Recognition: unknown
Seeing Through the Tool: A Controlled Benchmark for Occlusion Robustness in Foundation Segmentation Models
Pith reviewed 2026-05-10 16:20 UTC · model grok-4.3
The pith
SAM-family models exhibit distinct occlusion behaviors, with some focusing on visible tissue and others inferring occluded anatomy.
A machine-rendered reading of the paper's core claim, the machinery that carries it, and where it could break.
Core claim
The central discovery is that occlusion robustness varies across SAM-family architectures. Occluder-Aware models such as SAM, SAM 2, SAM 3, and MedSAM3 prioritize delineating only the visible tissue and reject instruments, while Occluder-Agnostic models like MedSAM and MedSAM2 confidently segment into occluded regions. SAM-Med2D underperforms in all tested conditions. The three-region protocol exposes these differences that standard evaluation misses.
What carries the argument
A three-region evaluation protocol that breaks down segmentation performance into full target, visible-only, and invisible target regions to reveal model behaviors under occlusion.
Load-bearing premise
Synthesized occlusions from surgical tool overlays and cutouts on polyp datasets accurately reflect the conditions and effects of real-world occlusions in clinical endoscopy procedures.
What would settle it
If evaluation on actual endoscopic videos with natural occlusions fails to reproduce the same division into occluder-aware and occluder-agnostic model groups, the benchmark's conclusions about model archetypes would not hold.
Figures
read the original abstract
Occlusion, where target structures are partially hidden by surgical instruments or overlapping tissues, remains a critical yet underexplored challenge for foundation segmentation models in clinical endoscopy. We introduce OccSAM-Bench, a benchmark designed to systematically evaluate SAM-family models under controlled, synthesized surgical occlusion. Our framework simulates two occlusion types (i.e., surgical tool overlay and cutout) across three calibrated severity levels on three public polyp datasets. We propose a novel three-region evaluation protocol that decomposes segmentation performance into full, visible-only, and invisible targets. This metric exposes behaviors that standard amodal evaluation obscures, revealing two distinct model archetypes: Occluder-Aware models (SAM, SAM 2, SAM 3, MedSAM3), which prioritize visible tissue delineation and reject instruments, and Occluder-Agnostic models (MedSAM, MedSAM2), which confidently predict into occluded regions. SAM-Med2D aligns with neither and underperforms across all conditions. Ultimately, our results demonstrate that occlusion robustness is not uniform across architectures, and model selection must be driven by specific clinical intent-whether prioritizing conservative visible-tissue segmentation or the amodal inference of hidden anatomy.
Editorial analysis
A structured set of objections, weighed in public.
Referee Report
Summary. The paper introduces OccSAM-Bench, a controlled benchmark evaluating SAM-family models (including SAM, SAM 2, SAM 3, MedSAM variants, and SAM-Med2D) on polyp segmentation under synthesized surgical occlusions. It applies two occlusion types (tool overlay and cutout) at three calibrated severity levels to public polyp datasets and proposes a three-region protocol decomposing performance into full, visible-only, and invisible targets. This reveals two archetypes—Occluder-Aware models that prioritize visible tissue and reject instruments versus Occluder-Agnostic models that confidently inpaint occluded regions—with SAM-Med2D as an outlier; the work concludes that occlusion robustness is non-uniform and model choice should follow clinical intent for conservative visible versus amodal hidden anatomy segmentation.

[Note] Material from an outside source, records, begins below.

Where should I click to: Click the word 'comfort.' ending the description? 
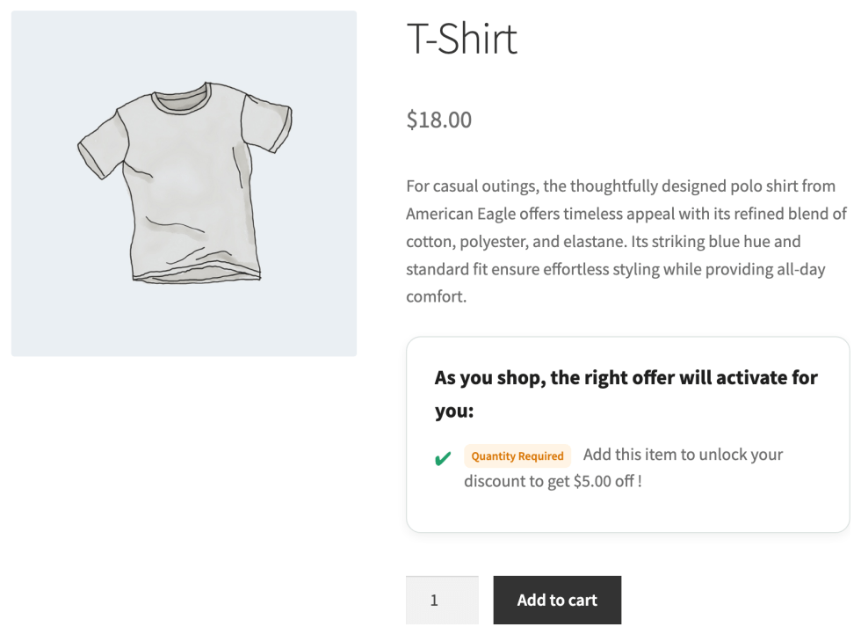(x=436, y=296)
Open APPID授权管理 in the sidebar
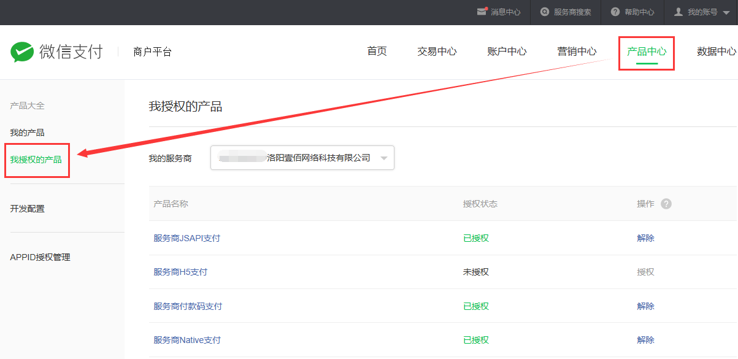738x359 pixels. (x=40, y=257)
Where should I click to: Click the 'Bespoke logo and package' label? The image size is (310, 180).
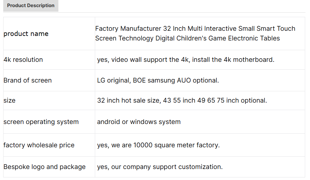point(45,167)
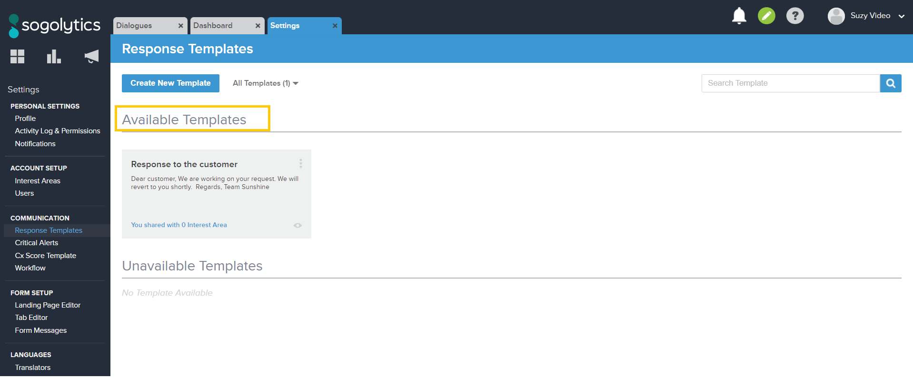This screenshot has width=913, height=379.
Task: Open Critical Alerts in the sidebar
Action: [x=37, y=243]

Significance. The three-region protocol is a clear strength, as it systematically exposes model behaviors that standard amodal metrics would obscure, providing a reproducible way to characterize foundation model responses to occlusion in medical imaging. If the synthetic conditions prove representative, the archetype distinction offers practical guidance for selecting models in endoscopy. However, the clinical implications are only partially grounded without evidence that the controlled synthesis captures real occlusion physics.
major comments (1)
- [Abstract] Abstract: the claim that 'model selection must be driven by specific clinical intent—whether prioritizing conservative visible-tissue segmentation or the amodal inference of hidden anatomy' is load-bearing for the paper's contribution but depends on the synthesized occlusions (tool overlay and cutout at three severity levels) accurately representing real surgical conditions; the evaluation protocol does not include validation against actual endoscopic frames with shadows, specular reflections, tissue deformation, or dynamic motion, leaving open the possibility that the observed archetype split is an artifact of the synthesis method rather than a transferable architectural property.
minor comments (2)
- The abstract and methods should explicitly list all model variants with precise version citations (e.g., SAM 2 vs. SAM 3) and dataset splits to improve reproducibility.
- Figure captions for the three-region protocol would benefit from an explicit diagram showing how visible-only and invisible targets are defined on the same frame.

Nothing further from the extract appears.